Cobianu willingly surrendered the axe. “Interior!” At his command, the two dogs returned to the basement. Cobianu and his wife, who’d lived for decades in the rambling basement, were now beyond being effective caretakers, but the Ambassador knew what the couple were owed for their years of loyal service. Their loyalty went back long before the Second World War and the brutal communist takeover. The Ambassador also knew that if he retired them, they’d be replaced immediately by informants selected by the State. Not that the Cobianus themselves weren’t questioned from time to time. Nobody escaped the attention of the Securitate. But they would respond to the questions posed by the Secret Police with feigned puzzlement and incomprehension, a cunning that the rural Romanian had developed over the centuries. They’d long been oppressed: bow-wielding warriors from the Steppes, Roman legions, and predatory Ottomans in search of fair-skinned slaves and other riches. Centuries of oppression had skilled Romanians in survival. Whole generations had learned the wisdom: “Capul plecat sabia nu-l taie”: “A humble head is not severed by the sword”. But every Romanian knew the real trick was to adopt “cunning” not “humility”.

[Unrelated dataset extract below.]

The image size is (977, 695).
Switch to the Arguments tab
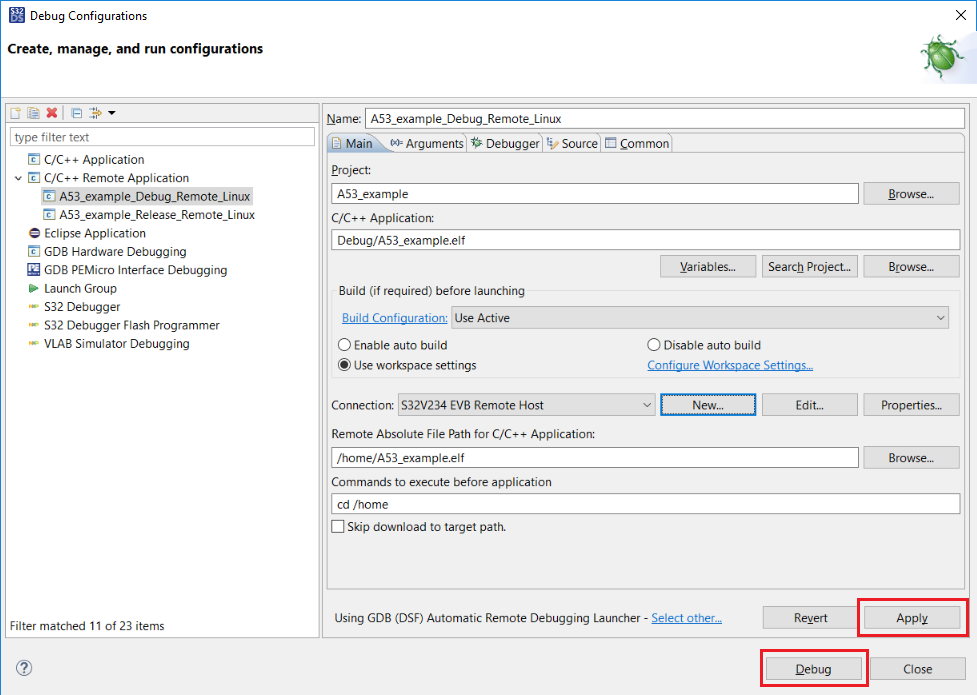coord(427,144)
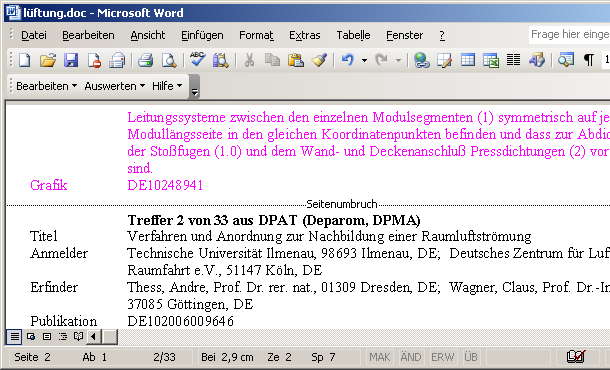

‘Yes, Romanians were a proud and able people,’ Balfour reflected. ‘They’ve no need to be humble. They’ve got skills and resources in abundance.’
“Çiorba de perişoare? – Sour soup with meatballs? Madalina is preparing it below, in our kitchen.” Cobianu accepted the axe back from Balfour. In a bare twenty minutes, the younger man had split enough blocks for several days. Ceramic stoves were supremely efficient. He’d split more tomorrow. A plan was forming in his mind.
“Ciorba de perisoare – yes! Tell Madalina I need a huge portion. Lots of broth.” Balfour raised both hands to show how much. “Ask her to leave it in the kitchen upstairs. And a loaf of bread and goat cheese for an early breakfast. I’ll need nothing more from either of you tonight.” He knew Cobianu and Madalina wouldn’t stir before mid-morning the following day.
Grateful for the consideration, the old man withdrew through his private door down to the basement. Balfour knew that once Madalina had struggled up the interior stairs into the main kitchen with the soup, bread and cheese, he’d have the entire upstairs to himself. Himself and, of course, his new ‘friend’. The old couple would snooze companionably, moving only to creep into the bed that was built over the warmth of their stove’s wide tiled surface. Atop the slow-burning ceramic stove was how rural people kept warm throughout the long Carpathian winters.
Assured now of privacy, Balfour returned for the body.
He caught himself. ‘No! Not a body. At least not a dead one. But surely, an inconvenient one. The scavenging bears and roving wolves would’ve made a corpse vanish without trace. Now I’ve got to try to figure out what to do with a live one.’ He picked the man up, gently this time. ‘Not only figure out what to do with you but to find out who you are and where your loyalties lie.’